Now i want more, and add the blueliv threat feed to "enrich" my log data in order to create dashboards that will show any connections from my network - data from my logs containing ip adr with data in the blueliv feed containing malicious ips.

i know there is a issue about syncing that i have to watch out for, as the bluelive feed is on a hourly update and my fw log data is being streamed continuously. to get around this i will set the viz to update on an hourly rate.

how would i merge these essentially to seperate datasets/indexes is that even possible in ES or is this something i have to address in logstash
/ssi


(Zachary Tong) #2

There are a couple ways you could tackle this, but I would probably prefer to keep the data in separate indices. E.g. your logs go to logs-* while blueliv goes to blueliv-* (both on a time granularity that makes sense, probably daily).

Then in Kibana you can just add the blieliv to your index patterns. Once Kibana knows about the index, you can add it to dashboards just like your log data, create graphs with both, etc.

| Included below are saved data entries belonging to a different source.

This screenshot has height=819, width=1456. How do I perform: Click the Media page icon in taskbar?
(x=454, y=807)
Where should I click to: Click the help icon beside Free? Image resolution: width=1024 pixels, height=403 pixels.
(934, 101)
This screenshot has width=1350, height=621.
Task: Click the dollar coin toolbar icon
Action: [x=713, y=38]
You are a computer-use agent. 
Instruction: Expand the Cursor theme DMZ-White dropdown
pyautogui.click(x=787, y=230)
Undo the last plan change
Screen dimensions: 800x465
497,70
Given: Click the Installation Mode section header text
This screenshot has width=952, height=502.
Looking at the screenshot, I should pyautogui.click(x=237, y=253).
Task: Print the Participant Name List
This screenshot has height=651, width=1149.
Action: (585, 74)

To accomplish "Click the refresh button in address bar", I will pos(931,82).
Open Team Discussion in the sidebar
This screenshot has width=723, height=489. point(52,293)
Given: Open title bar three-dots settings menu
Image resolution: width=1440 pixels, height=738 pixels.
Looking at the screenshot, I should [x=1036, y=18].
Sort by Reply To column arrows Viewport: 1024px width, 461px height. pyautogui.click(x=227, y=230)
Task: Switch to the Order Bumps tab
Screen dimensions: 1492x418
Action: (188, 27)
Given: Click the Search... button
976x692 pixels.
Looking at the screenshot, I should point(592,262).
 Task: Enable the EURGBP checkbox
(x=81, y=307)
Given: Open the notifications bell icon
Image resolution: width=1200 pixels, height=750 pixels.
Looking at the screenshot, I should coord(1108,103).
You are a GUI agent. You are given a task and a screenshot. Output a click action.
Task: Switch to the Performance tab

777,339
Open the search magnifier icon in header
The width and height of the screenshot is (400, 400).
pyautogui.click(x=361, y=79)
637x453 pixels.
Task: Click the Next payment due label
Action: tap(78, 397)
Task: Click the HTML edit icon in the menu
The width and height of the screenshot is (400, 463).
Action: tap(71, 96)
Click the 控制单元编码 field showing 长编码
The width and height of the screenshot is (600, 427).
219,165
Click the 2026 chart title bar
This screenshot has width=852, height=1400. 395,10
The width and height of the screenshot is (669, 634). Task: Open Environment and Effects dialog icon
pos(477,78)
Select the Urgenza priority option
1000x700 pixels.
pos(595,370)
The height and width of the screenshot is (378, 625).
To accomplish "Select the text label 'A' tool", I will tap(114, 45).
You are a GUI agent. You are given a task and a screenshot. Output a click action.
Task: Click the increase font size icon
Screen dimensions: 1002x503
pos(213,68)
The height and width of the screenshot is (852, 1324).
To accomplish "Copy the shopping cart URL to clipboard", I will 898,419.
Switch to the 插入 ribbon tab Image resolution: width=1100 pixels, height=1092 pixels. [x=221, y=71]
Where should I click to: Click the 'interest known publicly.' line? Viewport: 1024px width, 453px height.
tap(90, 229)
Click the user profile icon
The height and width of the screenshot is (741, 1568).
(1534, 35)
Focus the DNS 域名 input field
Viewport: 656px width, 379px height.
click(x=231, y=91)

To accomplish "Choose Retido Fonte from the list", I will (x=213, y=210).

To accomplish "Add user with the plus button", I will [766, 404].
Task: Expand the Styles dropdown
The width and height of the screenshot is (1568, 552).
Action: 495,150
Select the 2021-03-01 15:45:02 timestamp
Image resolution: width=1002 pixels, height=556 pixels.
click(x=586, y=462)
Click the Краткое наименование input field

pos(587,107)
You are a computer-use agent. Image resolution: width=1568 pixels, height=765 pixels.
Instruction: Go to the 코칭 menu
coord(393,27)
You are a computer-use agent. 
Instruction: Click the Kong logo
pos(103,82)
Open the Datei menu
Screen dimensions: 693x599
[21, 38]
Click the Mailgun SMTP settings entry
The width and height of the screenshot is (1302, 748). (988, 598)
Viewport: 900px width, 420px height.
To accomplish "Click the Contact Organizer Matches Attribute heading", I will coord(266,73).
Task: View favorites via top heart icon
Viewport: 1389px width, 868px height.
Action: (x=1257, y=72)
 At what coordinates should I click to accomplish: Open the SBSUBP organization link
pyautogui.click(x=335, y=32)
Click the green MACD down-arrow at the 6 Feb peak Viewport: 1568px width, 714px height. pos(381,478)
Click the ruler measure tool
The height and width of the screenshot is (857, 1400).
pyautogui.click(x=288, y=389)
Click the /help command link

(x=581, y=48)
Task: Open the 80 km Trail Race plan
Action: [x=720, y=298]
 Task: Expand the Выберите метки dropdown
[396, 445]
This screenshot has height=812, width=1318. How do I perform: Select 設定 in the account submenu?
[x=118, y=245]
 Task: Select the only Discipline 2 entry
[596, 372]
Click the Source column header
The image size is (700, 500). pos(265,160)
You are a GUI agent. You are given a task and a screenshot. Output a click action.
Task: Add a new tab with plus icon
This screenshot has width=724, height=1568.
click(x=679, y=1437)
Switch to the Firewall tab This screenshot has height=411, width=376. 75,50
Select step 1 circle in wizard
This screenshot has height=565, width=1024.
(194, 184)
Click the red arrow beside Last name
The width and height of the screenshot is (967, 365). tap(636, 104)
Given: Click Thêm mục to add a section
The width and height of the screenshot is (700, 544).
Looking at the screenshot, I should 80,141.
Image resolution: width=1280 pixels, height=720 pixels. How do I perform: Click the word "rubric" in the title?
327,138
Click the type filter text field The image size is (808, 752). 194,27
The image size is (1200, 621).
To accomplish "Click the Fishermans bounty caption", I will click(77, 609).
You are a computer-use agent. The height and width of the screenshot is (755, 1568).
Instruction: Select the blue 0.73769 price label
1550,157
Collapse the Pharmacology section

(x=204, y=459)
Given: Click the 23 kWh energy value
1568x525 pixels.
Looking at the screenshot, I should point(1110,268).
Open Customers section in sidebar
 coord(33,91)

That should get you a fair amount of flexibility, depending on what you need to do. What won't work well in this approach is if you need to "enrich" your log data with data from the blueliv dataset. E.g. if you want to "tag" your logs with malicious/not_malicious based on the data in the blueliv data...for that, you'd need some kind of pre-processor that executes queries/aggs against blueliv and enriches the doc before indexing. So it'd be a little more complicated pipeline, depending on your needs.


#3

hi thanks for the quick reply.

the more i think about it, i think i might need to keep it all in one index. essentially i want the same functionality as I already have with the geoip data set that allows me to match an IP adress with a set of coordinates. The only difference here is that I want to see and possible match a specific IP in the logdata with a feed from blueliv. I might be the blueliv templated it self or even the plug-in I need to look at. I'm currently talking with blueliv that developed the plugin, but they are by their own admission not hard-core elasticsearch specialists - and nor am I.

would it be better/easier if the blueliv data was in a .dat file lige the geoip data set, that was then updated once every X hours by a cron job - like with the geoip data.

Also would I need to make edits in the any sort of elasticsearch/logstash template in kibana


(system) #4